::: DATA TO USE :::

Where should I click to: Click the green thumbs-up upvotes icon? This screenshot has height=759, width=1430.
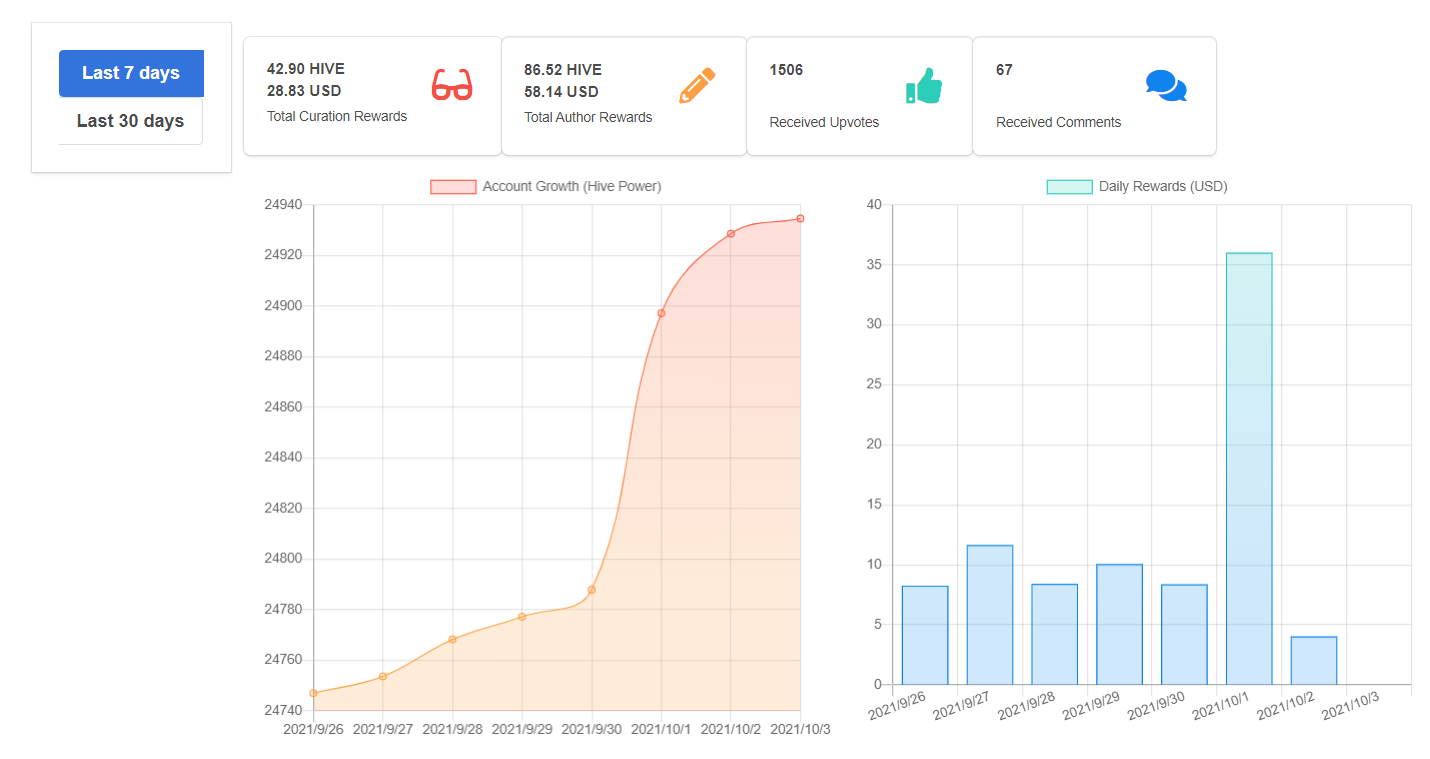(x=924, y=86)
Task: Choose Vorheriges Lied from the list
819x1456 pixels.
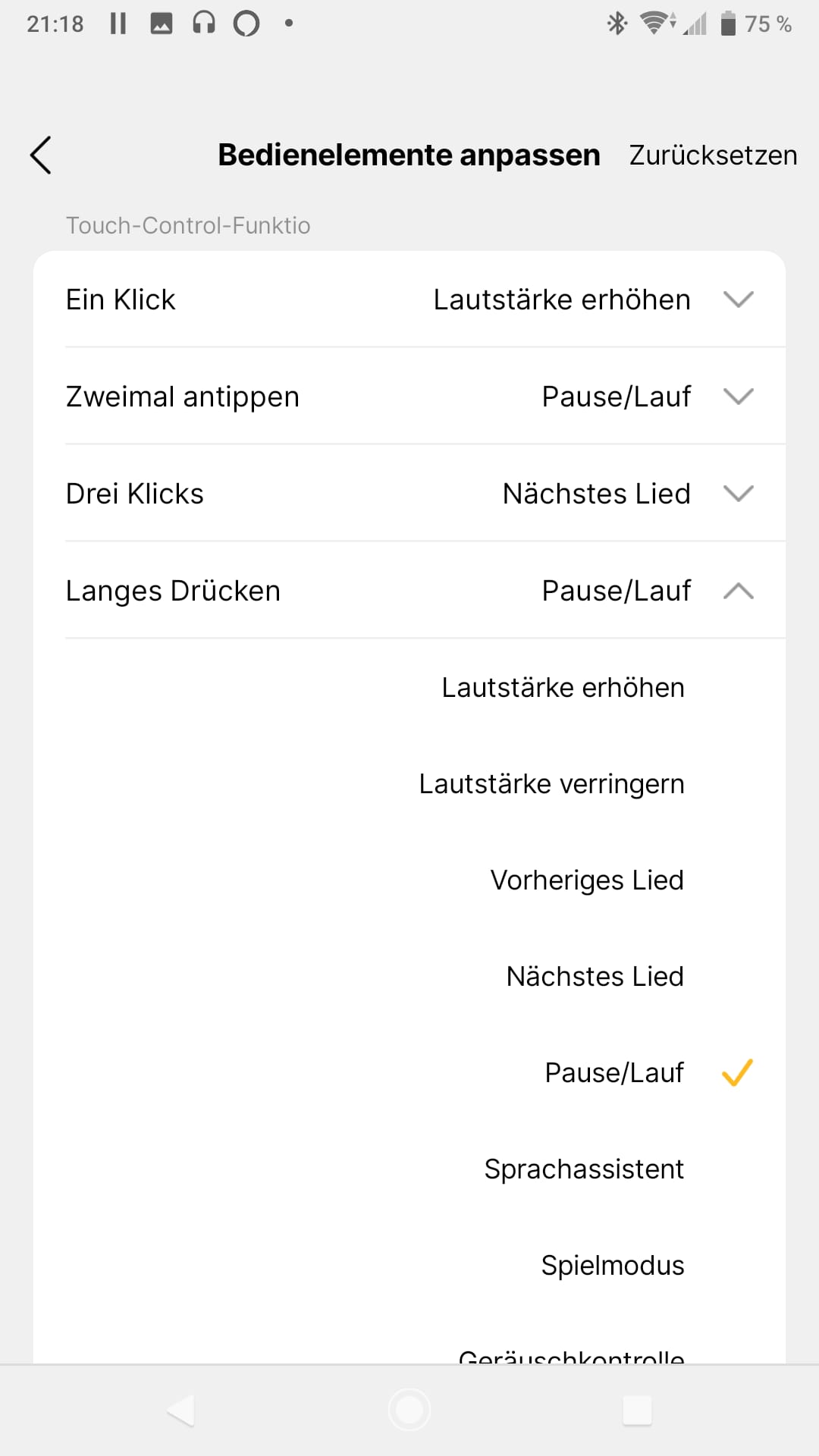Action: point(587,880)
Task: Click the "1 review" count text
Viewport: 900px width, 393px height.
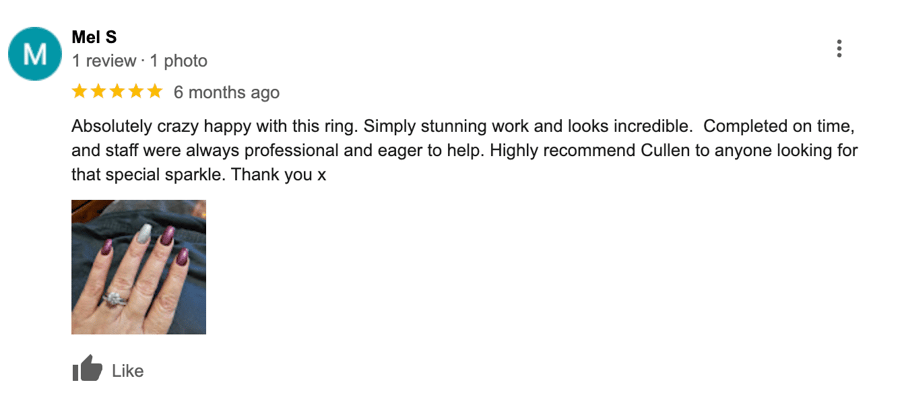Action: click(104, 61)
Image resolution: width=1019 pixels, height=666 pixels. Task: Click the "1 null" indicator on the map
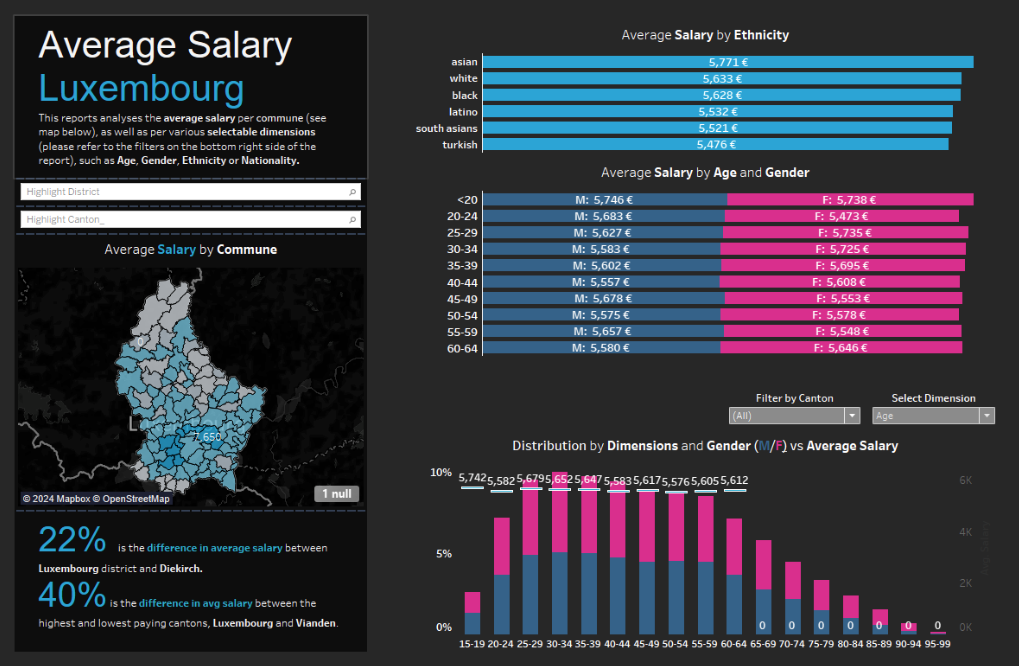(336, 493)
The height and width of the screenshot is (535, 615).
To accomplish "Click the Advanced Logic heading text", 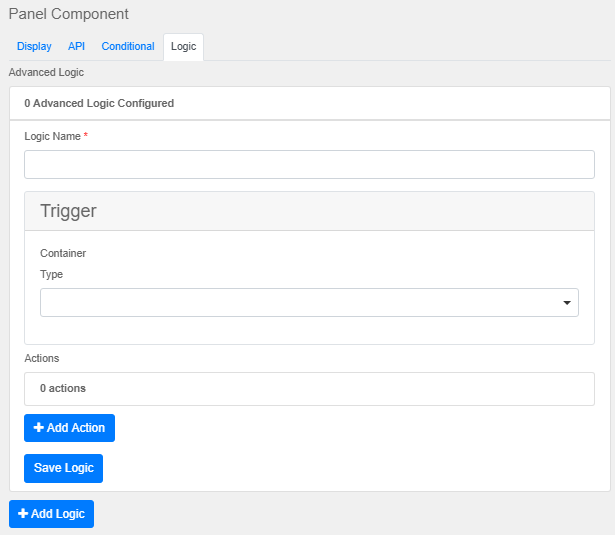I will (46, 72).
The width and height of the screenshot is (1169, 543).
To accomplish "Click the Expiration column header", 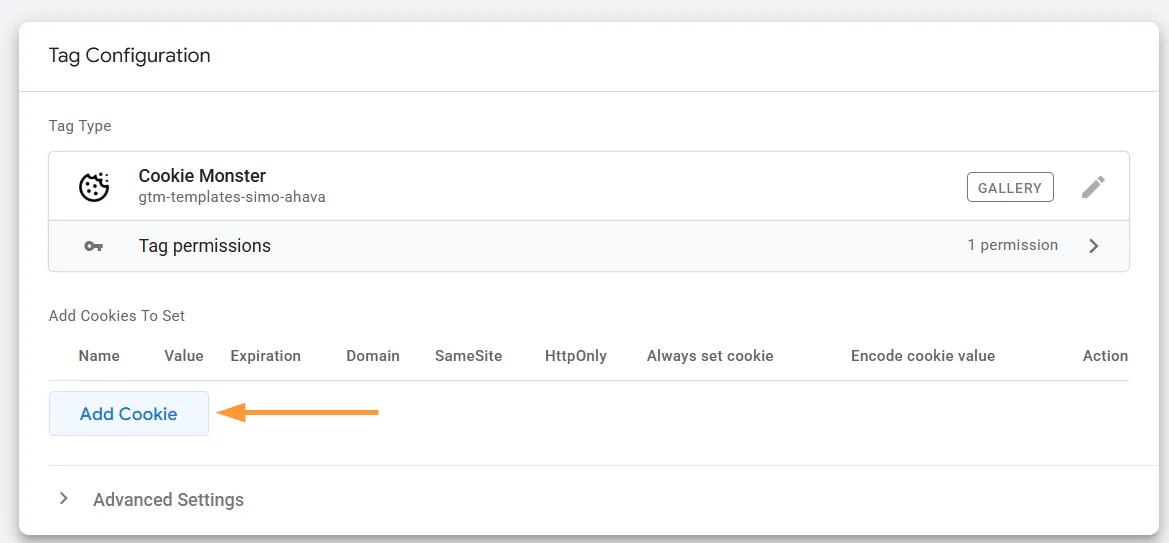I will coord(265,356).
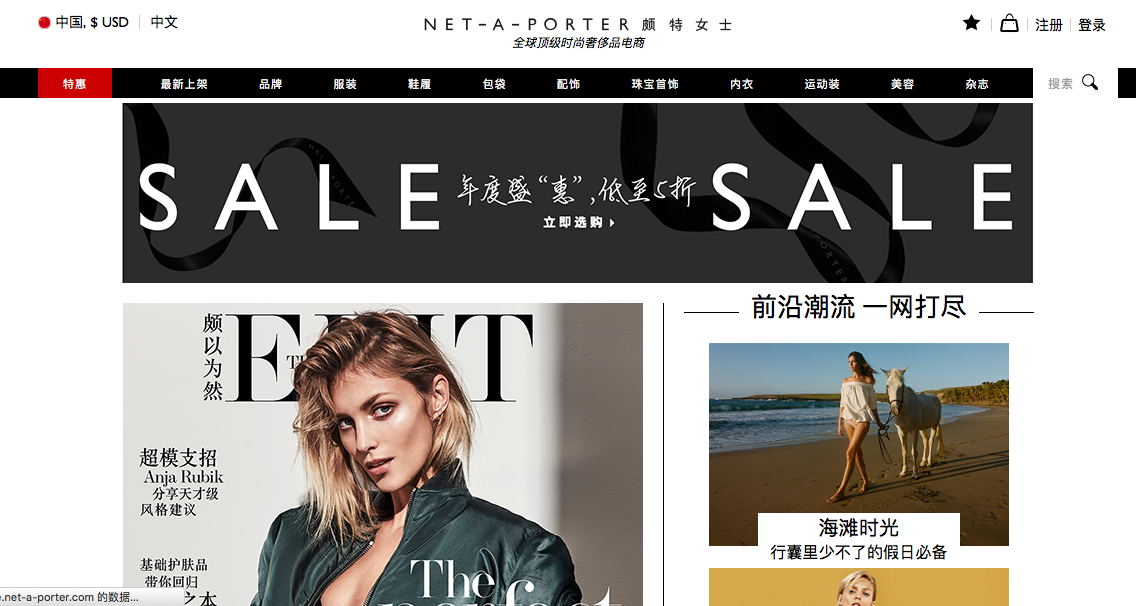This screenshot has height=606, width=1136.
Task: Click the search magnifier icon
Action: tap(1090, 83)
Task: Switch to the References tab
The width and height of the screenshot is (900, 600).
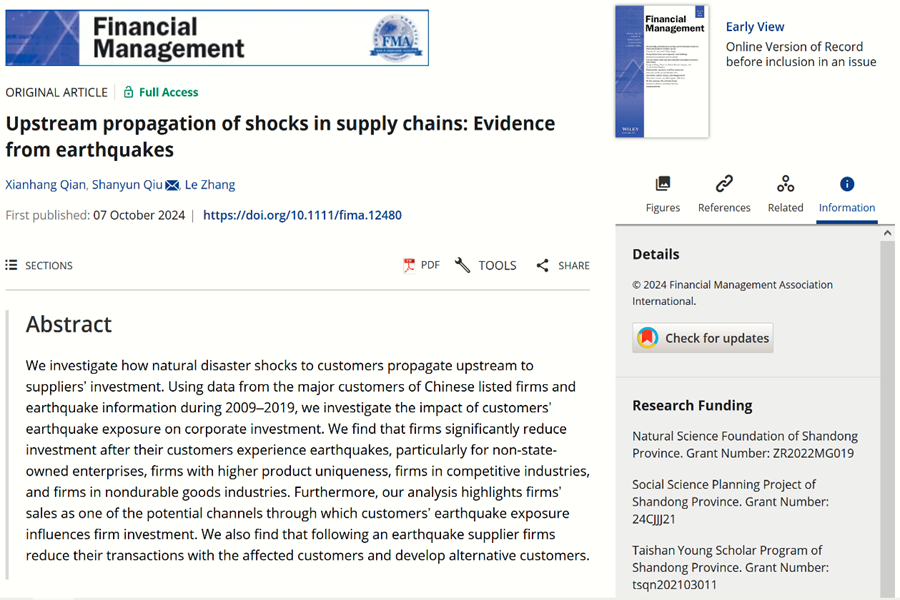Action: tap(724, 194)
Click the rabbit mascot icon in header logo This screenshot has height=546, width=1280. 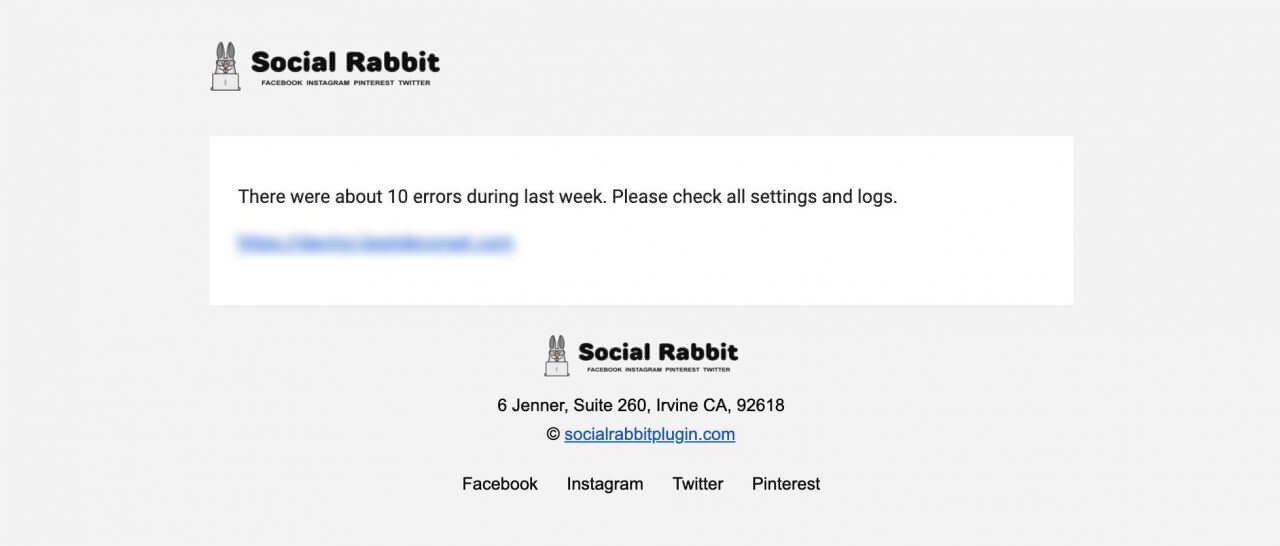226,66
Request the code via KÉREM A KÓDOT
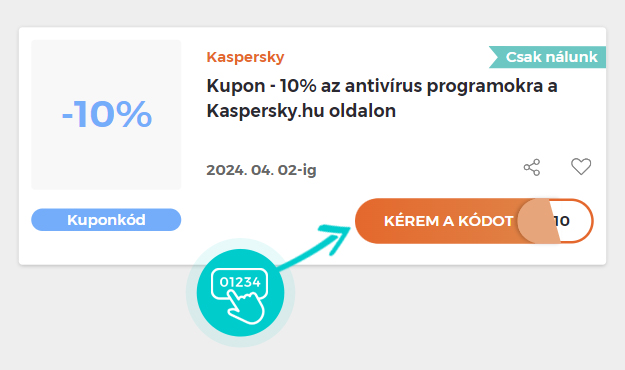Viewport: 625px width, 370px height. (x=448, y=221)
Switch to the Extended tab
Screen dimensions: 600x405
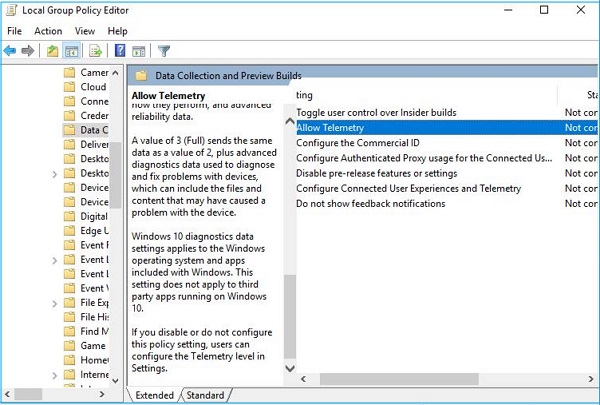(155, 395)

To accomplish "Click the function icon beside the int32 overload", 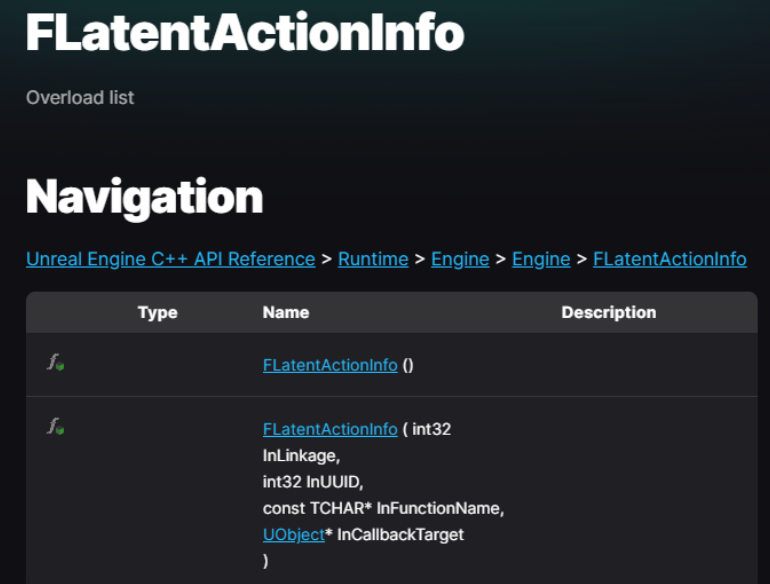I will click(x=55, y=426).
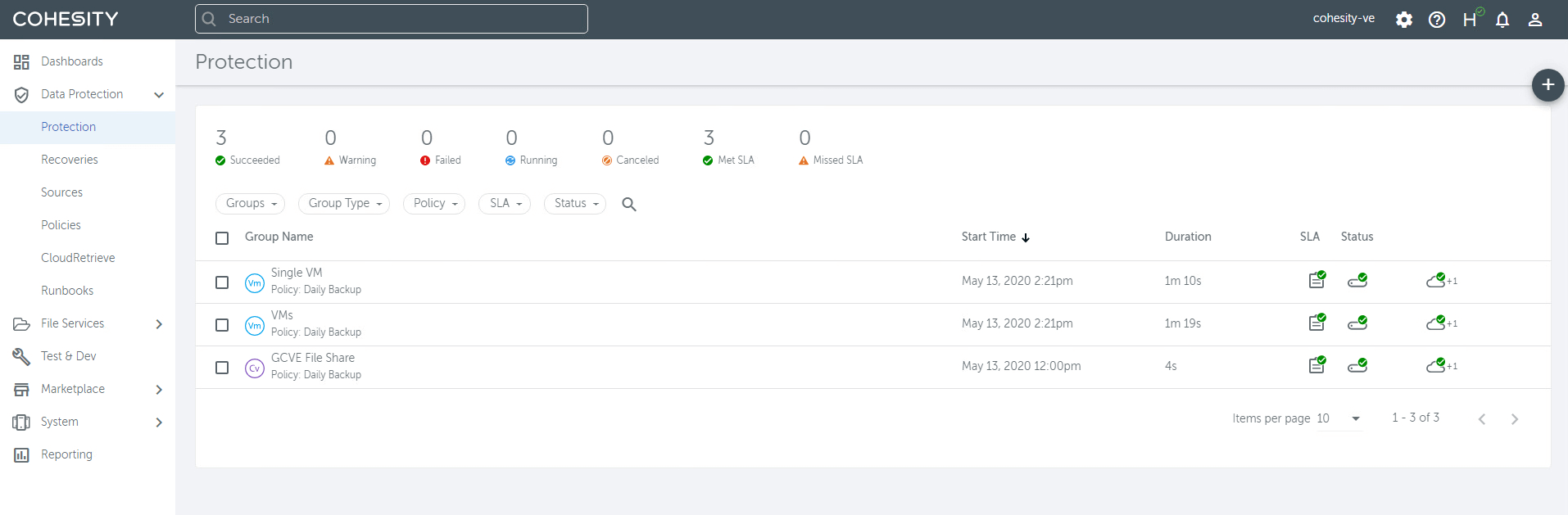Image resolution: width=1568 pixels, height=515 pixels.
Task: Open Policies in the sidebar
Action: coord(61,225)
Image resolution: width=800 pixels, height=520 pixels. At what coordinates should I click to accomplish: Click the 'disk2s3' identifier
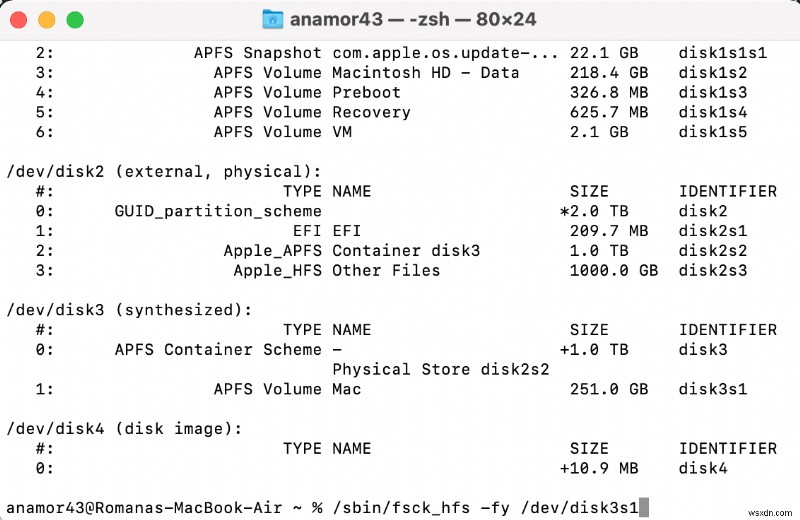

:::

Take each line above that contains "Switch" and copy it out.

Task: Switch to the References tab
Switch to the Extended tab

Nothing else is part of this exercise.